MONROVIA, March 2 (LINA) – President Ellen Johnson Sirleaf has observed that credit for the successes made in bringing down the Ebola virus epidemic are not just for the leadership, but the people in the communities too.
“..It’s not just the leadership, it's also the people in the communities. They were the victims but they became the victors because they took responsibility,” she told the National Public Radio in an interview Monday on the program Morning Edition.
President Sirleaf spoke to NPR while in the U.S. on a three-day official visit during which she held talks with President Barack Obama, top U.S. officials and heads of non-governmental groups, expressing thanks for American support and partnership in curbing the Ebola Virus.
“We too, as a result of Ebola, had a re-energizing of ourselves. We saw a new opportunity to turn this crisis into something that will be good for the country. And it's not just the leadership, it's also the people in the communities,” she said.

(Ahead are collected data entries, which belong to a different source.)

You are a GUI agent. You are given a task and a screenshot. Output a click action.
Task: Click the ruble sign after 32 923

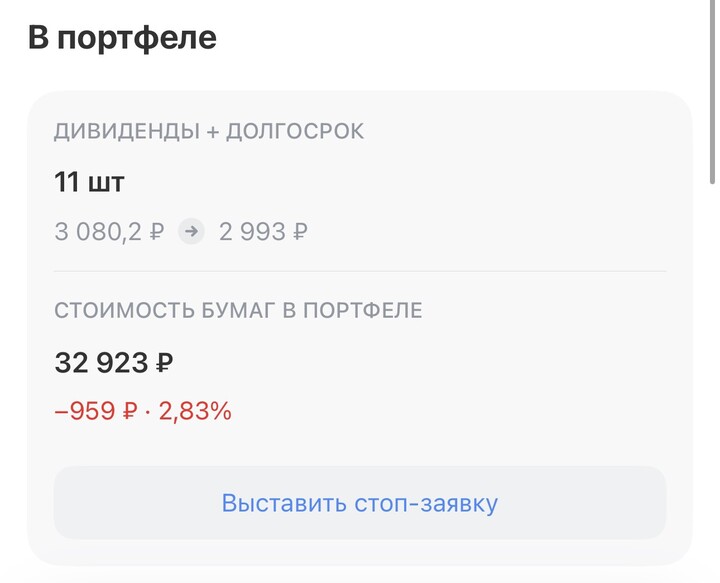[x=164, y=361]
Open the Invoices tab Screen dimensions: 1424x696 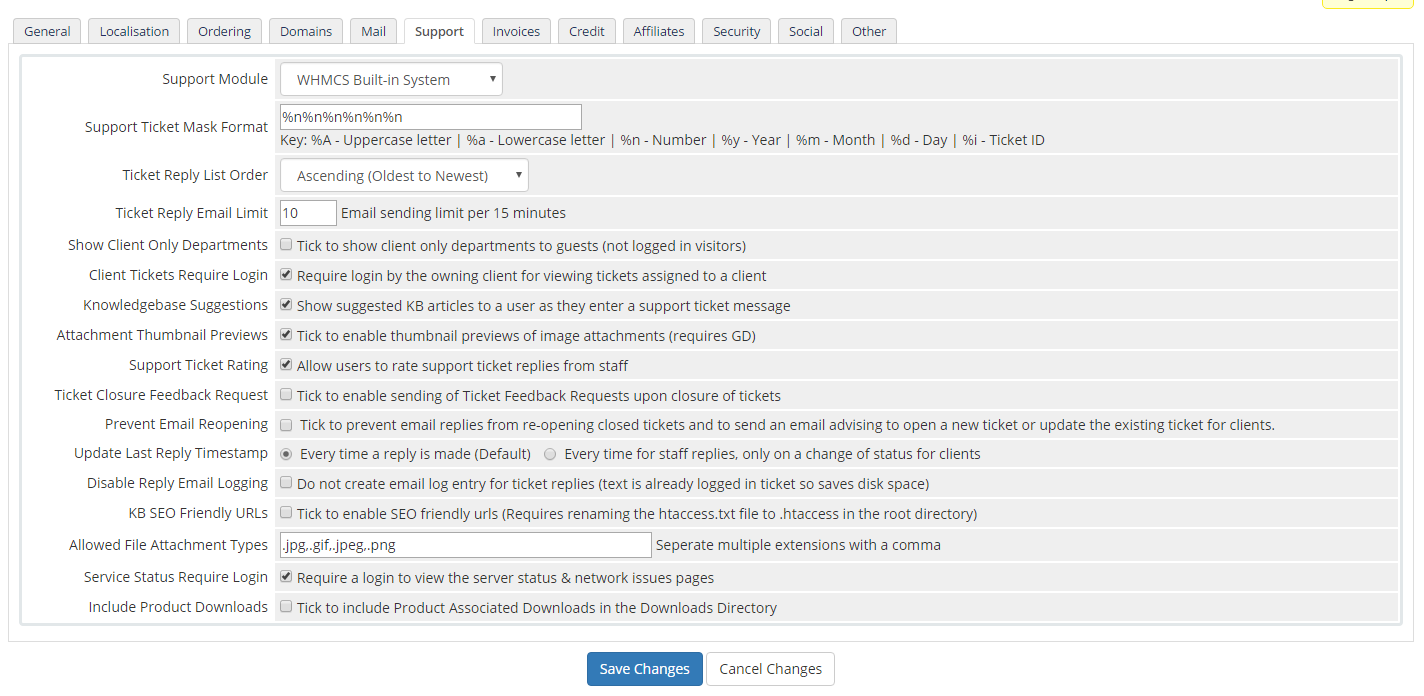coord(516,31)
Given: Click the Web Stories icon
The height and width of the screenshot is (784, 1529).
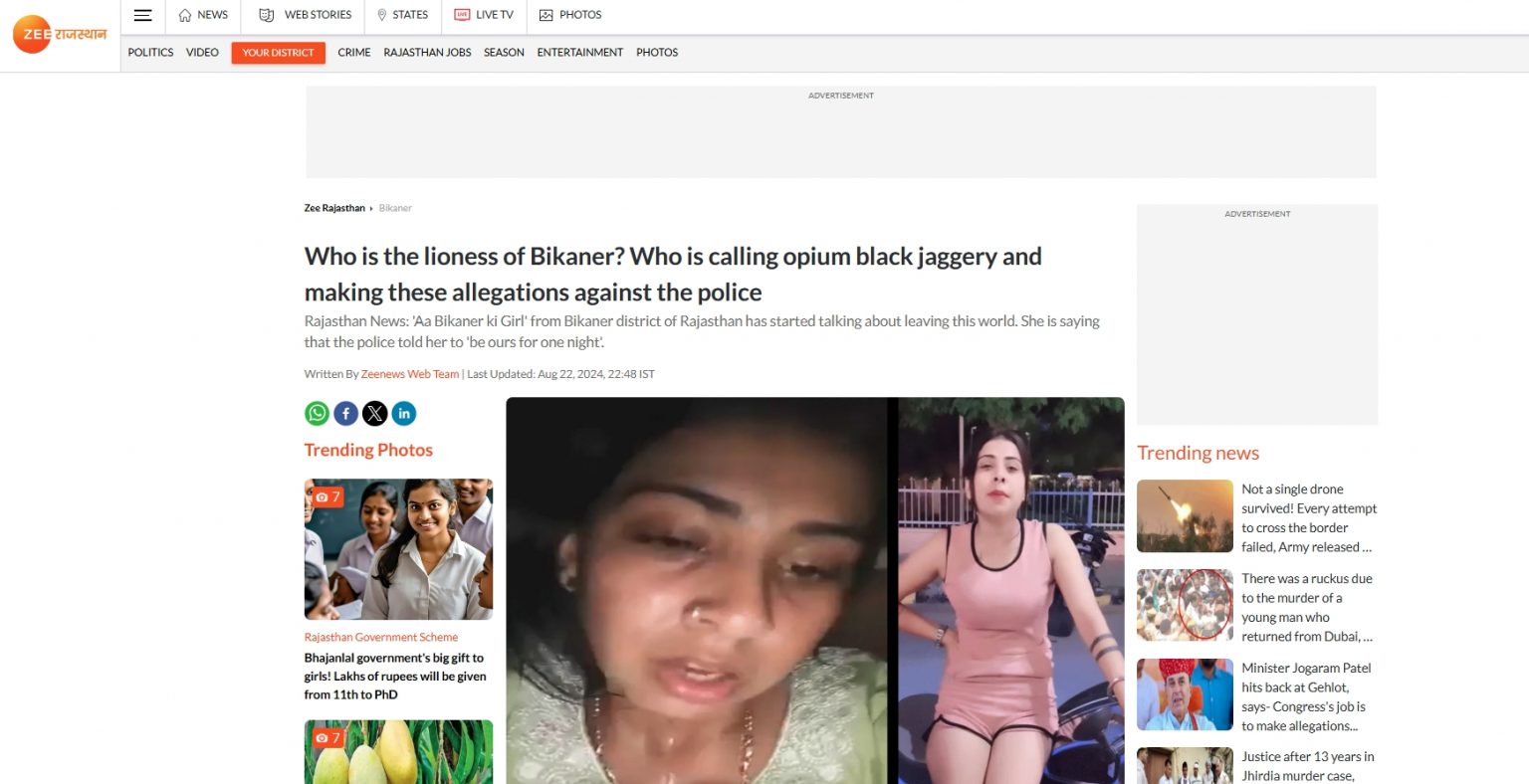Looking at the screenshot, I should pyautogui.click(x=266, y=15).
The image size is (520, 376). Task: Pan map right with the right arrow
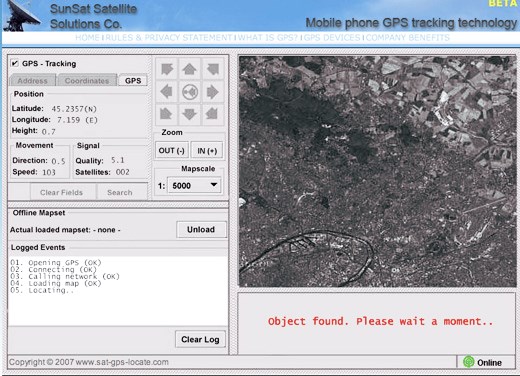point(212,92)
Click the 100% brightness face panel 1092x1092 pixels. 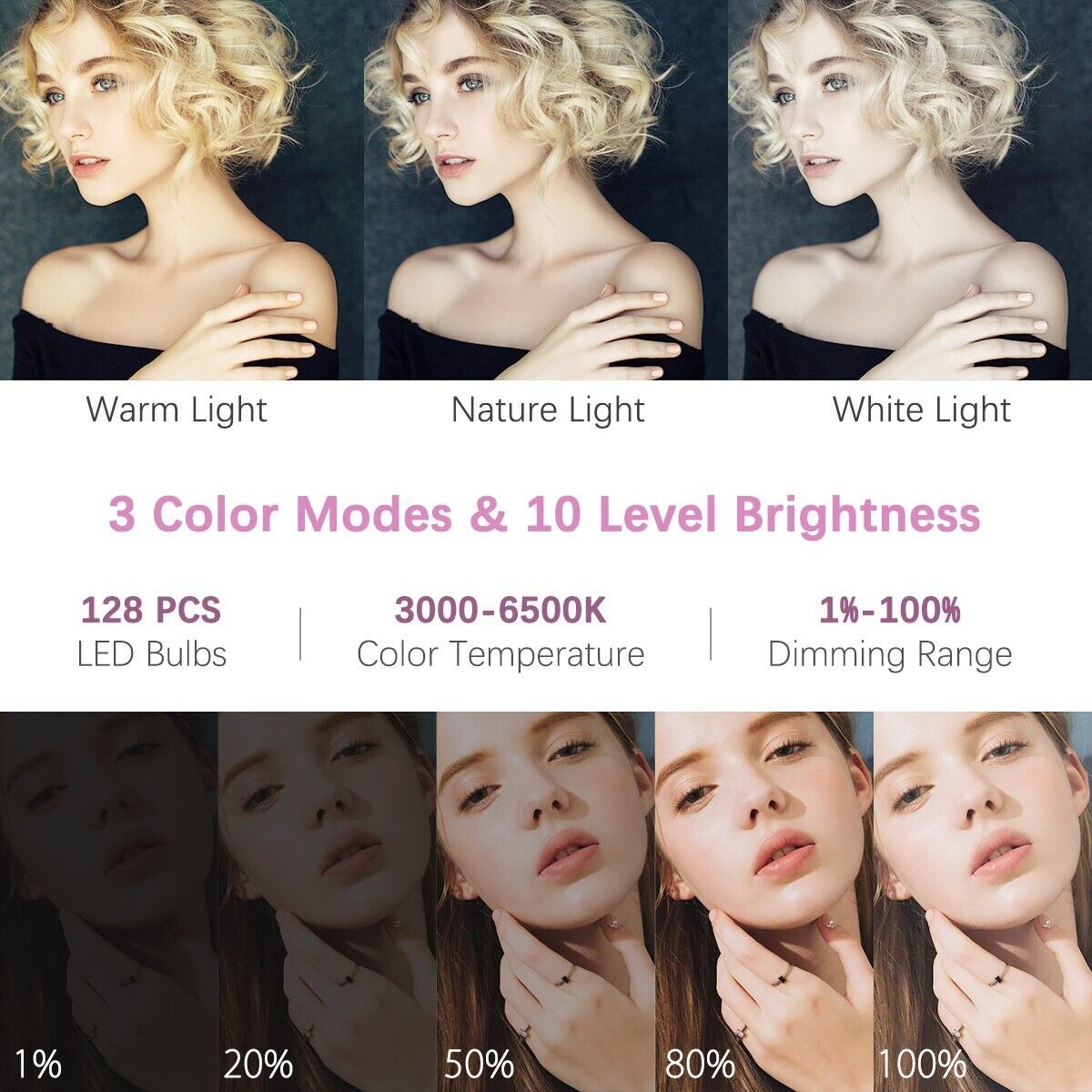click(x=983, y=902)
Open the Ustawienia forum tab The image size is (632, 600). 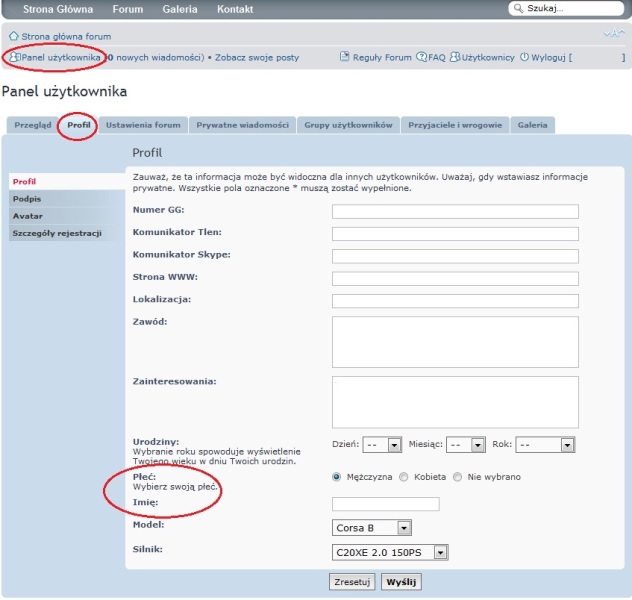pyautogui.click(x=143, y=125)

Sirleaf said Liberia’s success has been heralded because predictions in October 2014 that by the end of January 2015 there will be 1.4 million people dead, “That was a wake-up call for us, a call to action. Our people rose to that.”
The Liberian leader noted that the distrust of the government in the early stages of the Ebola was prompted by the fact that the disease was “an unknown enemy.”
“They expected that we knew the answer and that we would solve this right away. We did not have the answer. We did not know what to do. I was as fearful as anyone else in those early days of this epidemic,” she recalled.
“But I think we all finally realized that all of our lives were at stake. Everything we had worked for was at stake. That brought the coming together. We [won't] convince everybody. I think by and large, Liberians are proud of themselves and of the unity as we fought this disease,” the president said.